What the task asks. Go through the listing beneath this task and return every line that carries the string "Collapse".

--- --- ---

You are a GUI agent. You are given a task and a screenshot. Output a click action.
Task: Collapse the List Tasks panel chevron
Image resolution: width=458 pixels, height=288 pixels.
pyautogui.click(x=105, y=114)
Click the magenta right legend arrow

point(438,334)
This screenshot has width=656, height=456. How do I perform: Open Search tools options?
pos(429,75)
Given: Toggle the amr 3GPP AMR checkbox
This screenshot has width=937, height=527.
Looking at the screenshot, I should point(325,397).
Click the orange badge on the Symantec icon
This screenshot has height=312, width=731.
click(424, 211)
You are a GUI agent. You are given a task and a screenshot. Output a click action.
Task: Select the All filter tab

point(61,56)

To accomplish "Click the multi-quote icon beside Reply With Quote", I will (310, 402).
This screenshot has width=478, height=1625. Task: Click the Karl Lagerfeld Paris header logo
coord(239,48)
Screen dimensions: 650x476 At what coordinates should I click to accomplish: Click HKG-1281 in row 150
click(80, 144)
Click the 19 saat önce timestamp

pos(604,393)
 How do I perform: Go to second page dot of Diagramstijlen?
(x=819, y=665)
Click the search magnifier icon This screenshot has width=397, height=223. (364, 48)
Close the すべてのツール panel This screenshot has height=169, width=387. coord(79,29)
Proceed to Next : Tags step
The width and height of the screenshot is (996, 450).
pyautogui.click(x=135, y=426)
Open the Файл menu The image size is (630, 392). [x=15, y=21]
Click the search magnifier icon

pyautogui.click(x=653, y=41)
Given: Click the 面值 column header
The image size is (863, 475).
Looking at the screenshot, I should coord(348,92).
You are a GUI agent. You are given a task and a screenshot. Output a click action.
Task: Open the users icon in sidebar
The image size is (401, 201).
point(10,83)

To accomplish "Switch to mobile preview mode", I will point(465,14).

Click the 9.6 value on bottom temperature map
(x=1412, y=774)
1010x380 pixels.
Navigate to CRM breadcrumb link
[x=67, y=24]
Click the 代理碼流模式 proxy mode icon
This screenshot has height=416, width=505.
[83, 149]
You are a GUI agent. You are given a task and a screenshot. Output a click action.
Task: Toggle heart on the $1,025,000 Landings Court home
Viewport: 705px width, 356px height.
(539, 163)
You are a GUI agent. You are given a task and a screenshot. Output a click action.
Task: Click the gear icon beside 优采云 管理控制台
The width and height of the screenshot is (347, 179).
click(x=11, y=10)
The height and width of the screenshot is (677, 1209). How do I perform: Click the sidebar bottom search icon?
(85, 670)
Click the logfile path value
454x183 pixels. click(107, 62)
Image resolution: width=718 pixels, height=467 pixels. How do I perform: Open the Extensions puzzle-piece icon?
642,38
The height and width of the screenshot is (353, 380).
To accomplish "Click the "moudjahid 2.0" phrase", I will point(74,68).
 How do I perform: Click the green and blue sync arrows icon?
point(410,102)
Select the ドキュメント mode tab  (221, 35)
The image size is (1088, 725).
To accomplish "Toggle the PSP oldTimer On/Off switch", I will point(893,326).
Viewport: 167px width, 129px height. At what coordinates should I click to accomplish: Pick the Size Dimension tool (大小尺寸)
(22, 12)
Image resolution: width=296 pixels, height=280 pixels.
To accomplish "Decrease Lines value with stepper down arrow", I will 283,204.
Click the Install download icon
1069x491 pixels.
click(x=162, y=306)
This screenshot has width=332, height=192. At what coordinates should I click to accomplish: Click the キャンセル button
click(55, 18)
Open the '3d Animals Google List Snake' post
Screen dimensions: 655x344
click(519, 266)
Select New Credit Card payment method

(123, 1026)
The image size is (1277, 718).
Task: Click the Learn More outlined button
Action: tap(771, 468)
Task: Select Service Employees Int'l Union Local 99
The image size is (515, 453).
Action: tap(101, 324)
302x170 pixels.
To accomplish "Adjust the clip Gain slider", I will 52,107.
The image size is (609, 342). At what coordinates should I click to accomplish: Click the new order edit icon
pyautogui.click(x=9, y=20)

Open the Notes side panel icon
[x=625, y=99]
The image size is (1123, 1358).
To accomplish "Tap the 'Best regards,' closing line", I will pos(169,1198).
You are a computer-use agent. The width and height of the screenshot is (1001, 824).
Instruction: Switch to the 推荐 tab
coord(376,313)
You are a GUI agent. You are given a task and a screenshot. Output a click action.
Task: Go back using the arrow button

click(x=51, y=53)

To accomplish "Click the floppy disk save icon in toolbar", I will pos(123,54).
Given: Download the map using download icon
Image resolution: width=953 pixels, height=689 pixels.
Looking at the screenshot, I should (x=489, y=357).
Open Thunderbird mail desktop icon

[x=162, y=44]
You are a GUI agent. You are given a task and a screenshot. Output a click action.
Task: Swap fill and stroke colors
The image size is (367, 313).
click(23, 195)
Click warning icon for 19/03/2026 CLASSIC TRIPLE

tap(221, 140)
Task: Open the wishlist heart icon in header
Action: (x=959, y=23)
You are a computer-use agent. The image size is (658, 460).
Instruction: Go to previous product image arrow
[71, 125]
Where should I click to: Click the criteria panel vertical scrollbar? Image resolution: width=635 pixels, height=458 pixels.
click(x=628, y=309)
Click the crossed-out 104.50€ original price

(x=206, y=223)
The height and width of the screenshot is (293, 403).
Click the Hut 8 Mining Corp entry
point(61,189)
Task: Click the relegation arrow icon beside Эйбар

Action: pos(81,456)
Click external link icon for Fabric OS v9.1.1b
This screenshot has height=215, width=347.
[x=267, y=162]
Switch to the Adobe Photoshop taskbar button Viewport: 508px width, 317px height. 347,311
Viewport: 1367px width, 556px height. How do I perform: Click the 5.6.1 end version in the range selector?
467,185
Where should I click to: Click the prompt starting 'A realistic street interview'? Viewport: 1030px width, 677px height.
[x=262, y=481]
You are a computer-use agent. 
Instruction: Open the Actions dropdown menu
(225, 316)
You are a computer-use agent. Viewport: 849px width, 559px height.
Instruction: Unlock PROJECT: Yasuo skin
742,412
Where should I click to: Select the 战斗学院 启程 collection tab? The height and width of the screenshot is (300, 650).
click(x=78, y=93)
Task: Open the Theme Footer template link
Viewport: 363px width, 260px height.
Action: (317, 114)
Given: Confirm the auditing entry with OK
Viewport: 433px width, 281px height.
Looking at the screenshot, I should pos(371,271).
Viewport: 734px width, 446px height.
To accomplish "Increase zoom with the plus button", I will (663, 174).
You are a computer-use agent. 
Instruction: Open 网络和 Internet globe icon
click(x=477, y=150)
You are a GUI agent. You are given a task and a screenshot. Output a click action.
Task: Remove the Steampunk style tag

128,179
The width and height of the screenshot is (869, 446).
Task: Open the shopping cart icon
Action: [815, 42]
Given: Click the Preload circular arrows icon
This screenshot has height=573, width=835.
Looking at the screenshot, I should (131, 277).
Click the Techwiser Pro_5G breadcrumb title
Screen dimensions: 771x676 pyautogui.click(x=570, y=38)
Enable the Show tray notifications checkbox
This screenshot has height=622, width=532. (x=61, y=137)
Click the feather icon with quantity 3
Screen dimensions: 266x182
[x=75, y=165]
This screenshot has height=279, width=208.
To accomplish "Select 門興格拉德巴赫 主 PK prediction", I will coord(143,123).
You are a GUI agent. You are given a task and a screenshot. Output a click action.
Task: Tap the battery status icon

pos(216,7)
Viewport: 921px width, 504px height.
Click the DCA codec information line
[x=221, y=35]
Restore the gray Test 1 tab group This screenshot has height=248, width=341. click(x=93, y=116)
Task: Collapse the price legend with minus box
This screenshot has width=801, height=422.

--- --- ---

Response to the exercise.
Task: Collapse the List Tasks panel chevron
Task: Collapse the price legend with minus box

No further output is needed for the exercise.